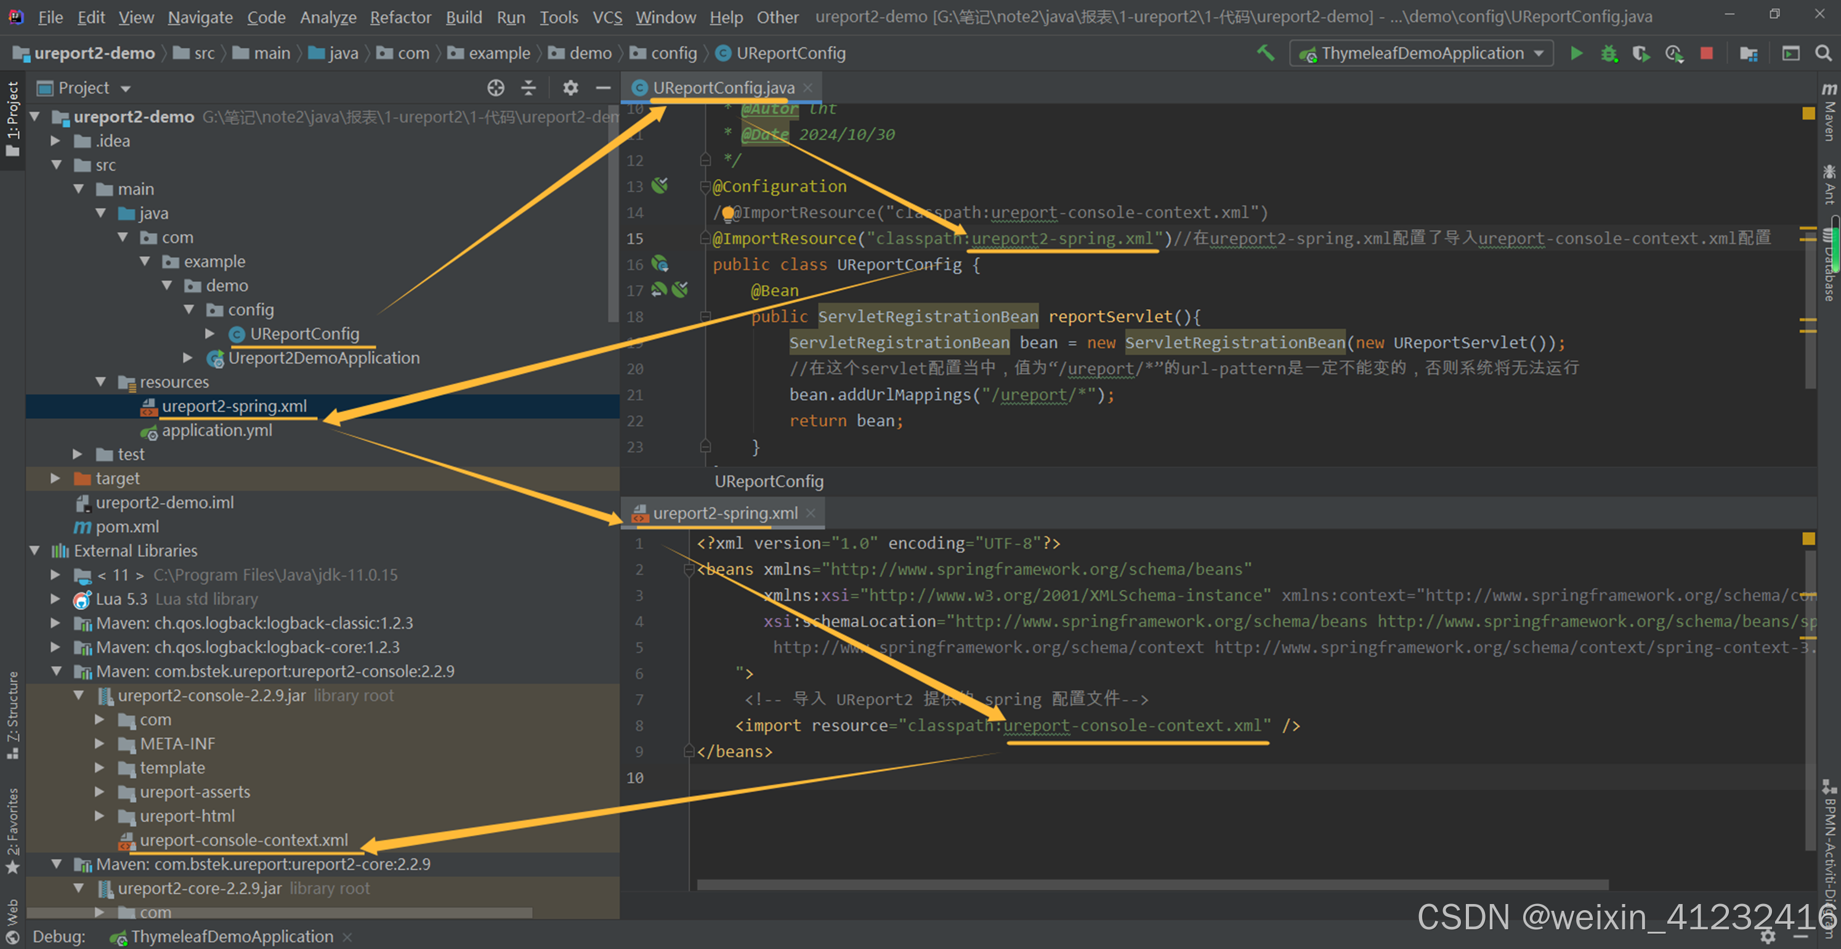Open the Refactor menu
1841x949 pixels.
tap(400, 17)
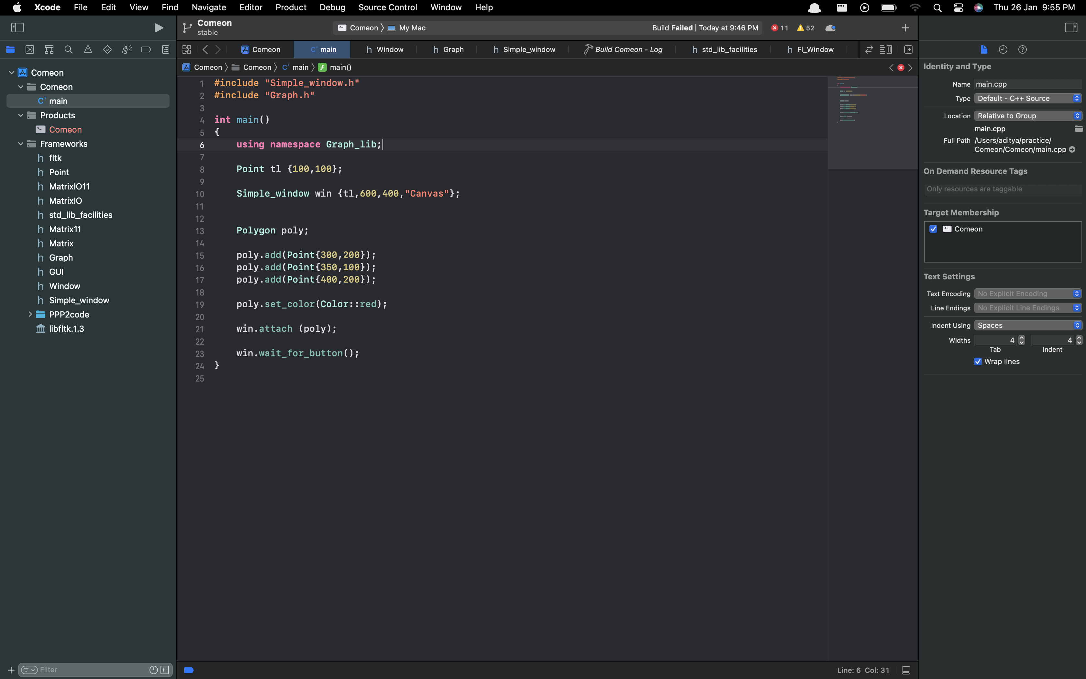
Task: Open the Issue navigator warning icon
Action: coord(88,49)
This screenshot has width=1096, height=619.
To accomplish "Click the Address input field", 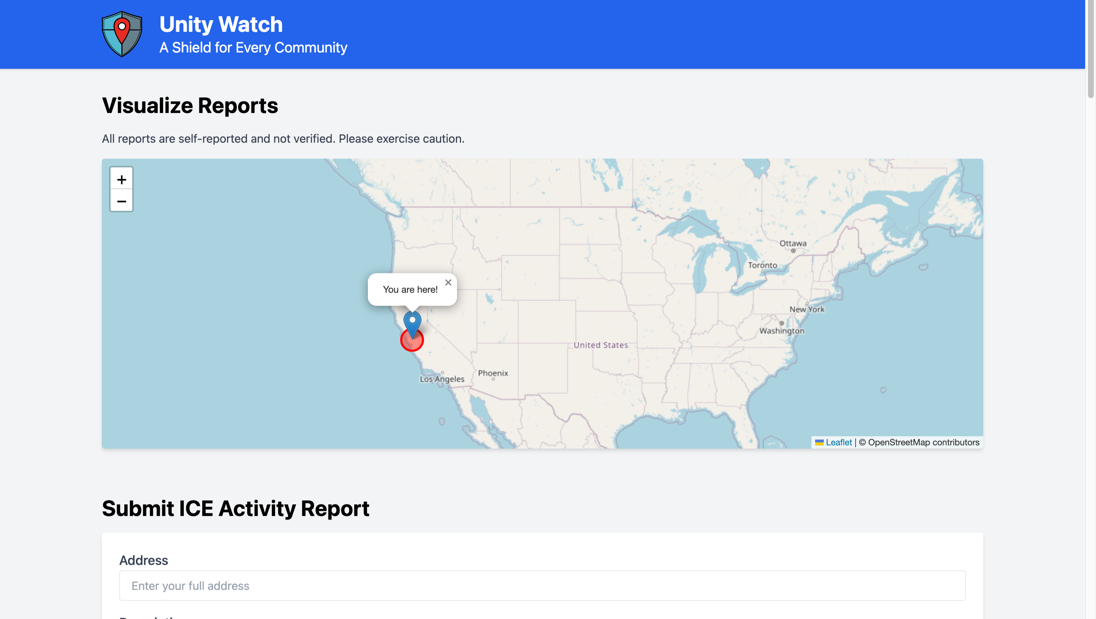I will click(x=542, y=585).
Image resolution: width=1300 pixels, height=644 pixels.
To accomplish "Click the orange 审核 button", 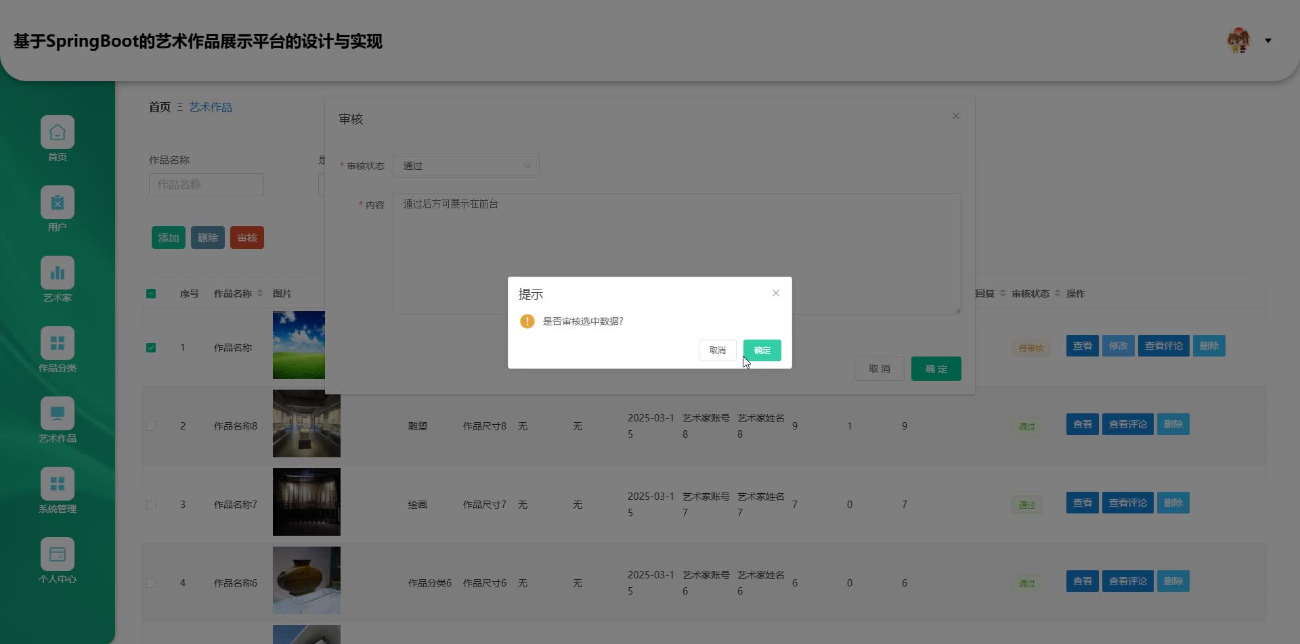I will pos(246,237).
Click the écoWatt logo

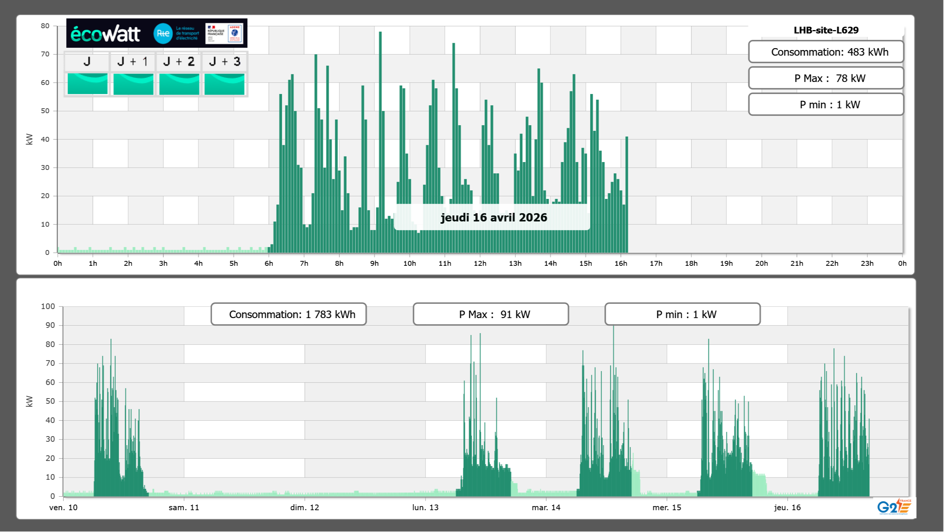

# # #

Each line in the records above that contains the word "width" must be copied.

### Task solution
This screenshot has width=1096, height=619.
Image resolution: width=1300 pixels, height=644 pixels.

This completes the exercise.